June 2, 2014

Communication

Posted in: Dog

tobyandhelena6

The key to having a positive relationship with your furchild is communication. They need to be able to understand you and you need to be able to understand them in order for you and your pooch to live happily ever after, together.

Your pooch communicates to you through their tail, ears, barking, whinging, positioning themselves in certain areas and facial expressions. These emotions will let you know if your dog is happy, bored, sad, frightened, anxious, wants attention or affection. If you can understand your pooch, you are half way there to having a solid foundation of understanding, creating a stress free, enjoyable life together.

The other half depends on your pooch understanding you but it is your job to teach them your language. Without them knowing what words mean, they will not know how to behave and respond to them.

Training your pooch to understand you takes so much training, patience and effort. But, get it right and you will reap the rewards for the rest of your dog’s life.

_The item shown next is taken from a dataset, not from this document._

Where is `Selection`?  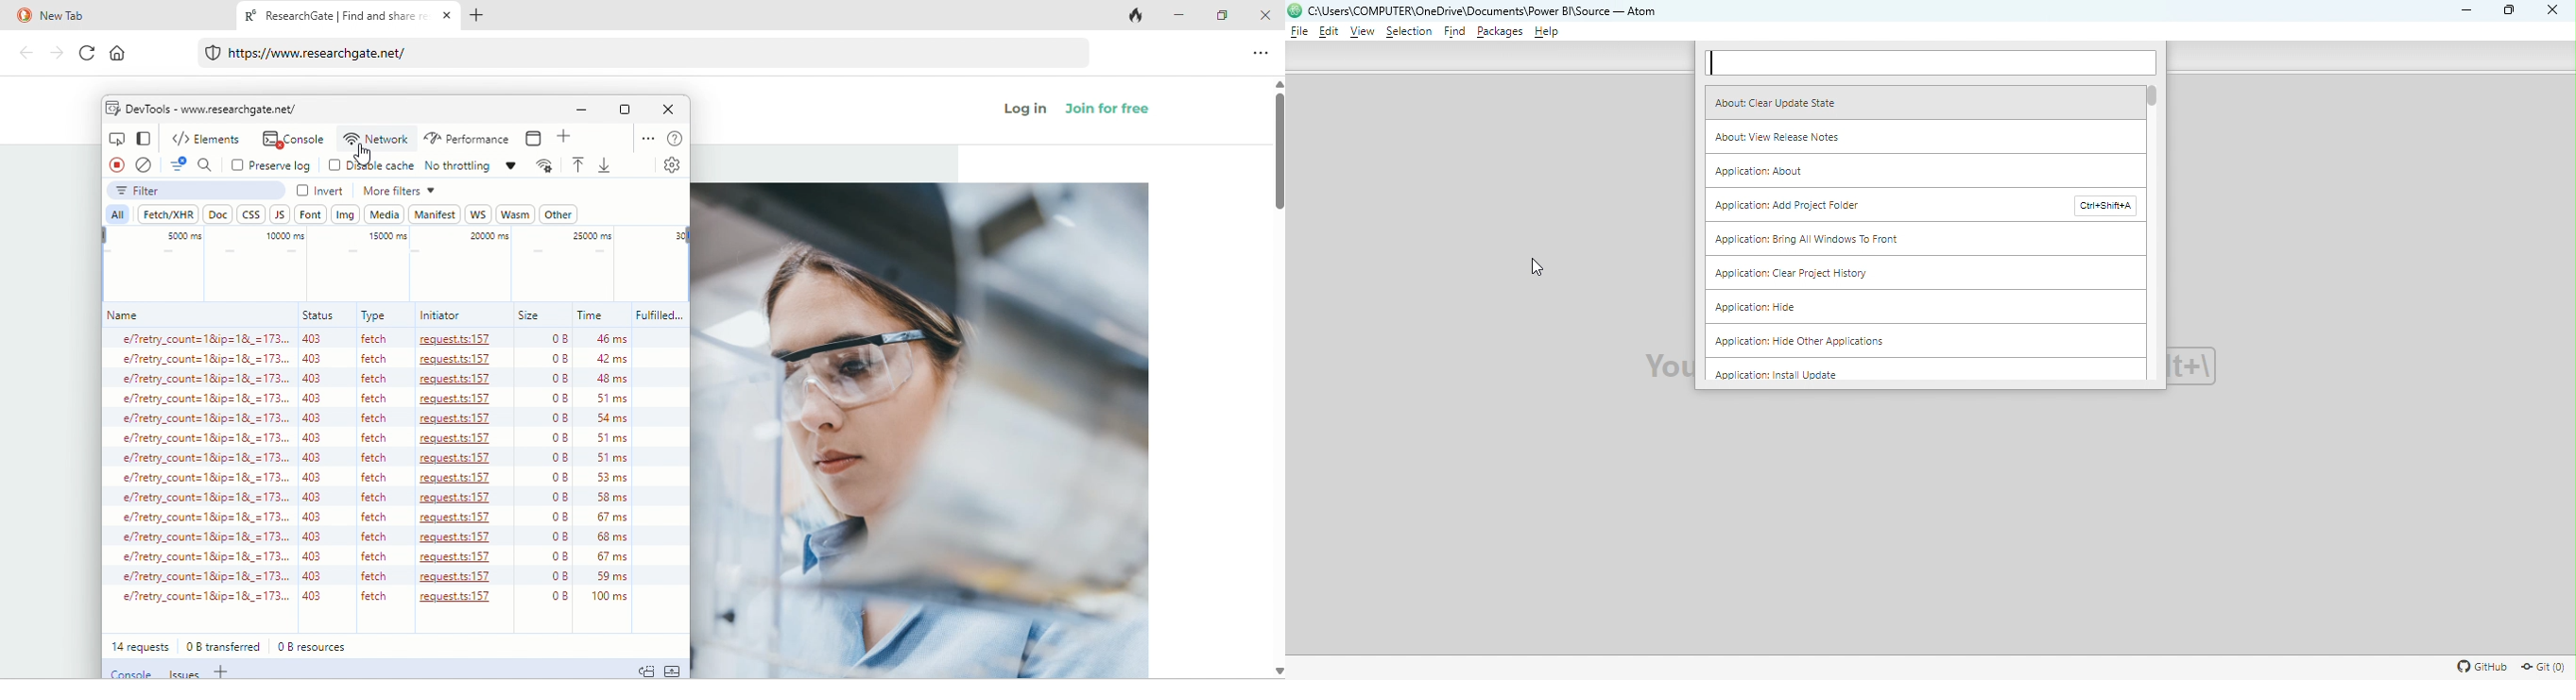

Here are a few bits of vocabulary, vital for your dog to understand and perform. The way you communicate this vocabulary is just as important as your dog doing them.

NO.

Saying, No tells your dog that they are doing the wrong thing or about to do the wrong thing. You should deliver this command in a stern and low voice.

GOOD BOY/GIRL.

Letting your pooch know they are a good girl or boy is a way for you to communicate they did something right and you are over the moon about it. Communicating this also lets them know, you want them to do that action again and again. You should deliver this command in the happiest of voices, the tone of your voice being very upbeat.

SIT.

Most dogs can master this one, this command lets your pooch know they need to stop, sit down and wait before something else happens. For example, you can make them sit before giving them a treat, dinner, at the lights or before crossing the road. The delivery of this command should be short and sweet.

STAY.

Saying, Stay lets your furball know they have to stop what they are doing and freeze. This is a good command for keeping them out of danger. I say it to Toby when he is off the lead on the footpath and there is a bicyclist coming towards us. Saying this works best when you draw out the ‘ay’ in Stay.

OKAY.

Okay! lets your pooch know they can unfreeze from a position or can resume what they were doing. This should be said with a short and upbeat tone.

COME ON, LET’S GO.

This communicates to your dog, they need to stop what they are doing and follow you. Saying, ‘Come On,’ should be said high and ‘Let’s Go,’ in a lower tone.

HEEL.

Heel tells your dog they have to walk on one side of you and walk the same pace as you, stopping when you do too. Heel is a good command to use on very crowded streets, when your pooch is pulling on the lead or if there is danger on the path. Heel, should be said slow and low.

COME.

Telling your pooch to Come is a good one to get them out of danger quickly or if you notice your furball has wondered off. When they hear, ‘Come,’ they should stop what they are doing and come to your side straight away. You should say this command in a cheerful and positive tone.

DROP.

This means your furball should spit out whatever is in their mouth. Say this in a low voice.